## [Things to do]
a – In the article on the unemployment boom, how many workers from the countryside in China have lost their jobs?
b – Which countries does the article on the unemployment boom say might declare themselves bankrupt? List them all.
c – Please reproduce the article on the unemployment boom word for word, between "Ireland, for example, which" and "of social protests.", inclusive.

#### Page excerpt ####

The boom in unemployment



By
Ignacio Ramonet                                                              
Read Spanish Version  

Le
Monde Diplomatique

This
needs to be repeated: the crisis still hasn’t touched bottom. And the
next news will be worse. The stock exchanges continue to plummet. The
rescue plans fail, one after another; they don’t keep the world’s
main economies — the U.S., Japan, Germany, Britain, France, Spain —
from spinning into a recession. Large or small, the banks find
themselves in an objective bankruptcy.

Unless
banking is urgently nationalized everywhere, the Western financial
system could collapse.

The
worst is that this new phase of the crisis can drag down a country.
Ireland, for example, which has plunged into a grave recession, with
a banking sector that has been pummeled and a public deficit that
could account for 11 percent of the GDP. Other countries — like
Latvia, Estonia, Ukraine and Pakistan — might declare themselves
bankrupt.

The
economic hurricane has wiped out one fourth of the world’s wealth and
is causing, almost throughout the world, the closing of factories, a
boom in unemployment, an escalation of protectionism, and the
radicalization of social protests.

The
cause of poverty, anguish and exclusion, unemployment spreads like
leprosy. In the United States, the recession has done away with 3.6
million jobs at a speed never before seen. Half of the jobs were lost
in the past three months. The number of jobless is up to 11.6
million. And giant firms — such as Microsoft, Boeing, Caterpillar,
Kodak, Pfizer, Macy’s, Starbucks, Home Depot, SprintNextel and Ford
— plan to drop 250,000 employees in 2009. Consumer confidence has
plunged.

In
China, the drop in exports has provoked a sinking in factory
production and mass dismissals. More than 20 million workers from the
countryside have lost their jobs. In India, 500,000 jobs were wiped
out between October and December 2008.

In
France, one statistic summarizes the magnitude of the quake: the
number of hours of work stoppage went from 200,000 in January 2008 to
13 million in December. [1] The number of unemployed has gone beyond
2.5 million. For workers under the age of 25, the rate of
unemployment reached 20 percent in 2008.

In
Spain last January, the number of layoffs rose by almost 200,000; the
unemployed total more than 3.32 million. In 2009, the paralysis will
affect 850,000 more workers, bringing the number of jobless to more
than 4 million. In more than 825,000 homes, every member of the
household is unemployed.

In
the European Union, the number of jobless is 17.5 million, 1.6
million more than one year ago. The loss of 3.5 million jobs is
predicted for 2009. In 2010, unemployment will rise to 10 percent of
the active population.

#### Recorded data ####

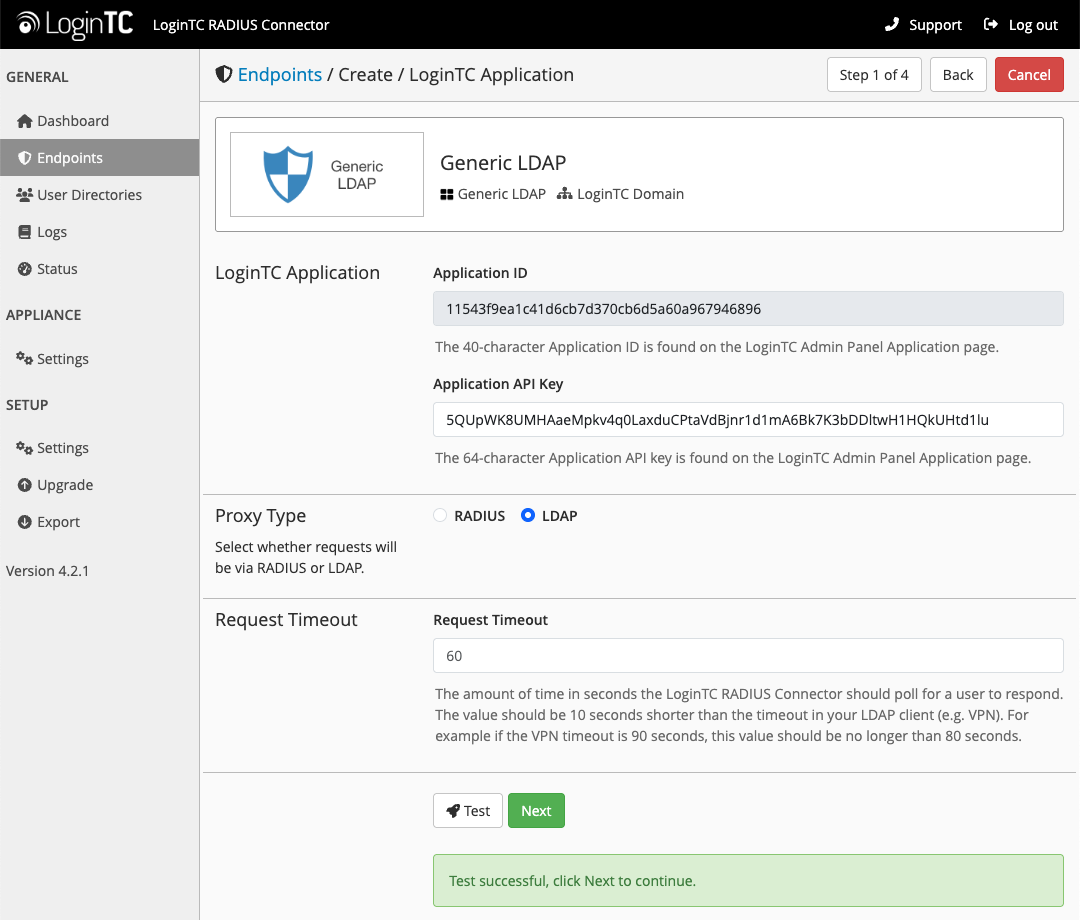Select the RADIUS proxy type
This screenshot has width=1080, height=920.
coord(440,516)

####

## [Replies]
a – More than 20 million.

b – Latvia, Estonia, Ukraine, Pakistan

c –
Ireland, for example, which has plunged into a grave recession, with
a banking sector that has been pummeled and a public deficit that
could account for 11 percent of the GDP. Other countries — like
Latvia, Estonia, Ukraine and Pakistan — might declare themselves
bankrupt.

The
economic hurricane has wiped out one fourth of the world’s wealth and
is causing, almost throughout the world, the closing of factories, a
boom in unemployment, an escalation of protectionism, and the
radicalization of social protests.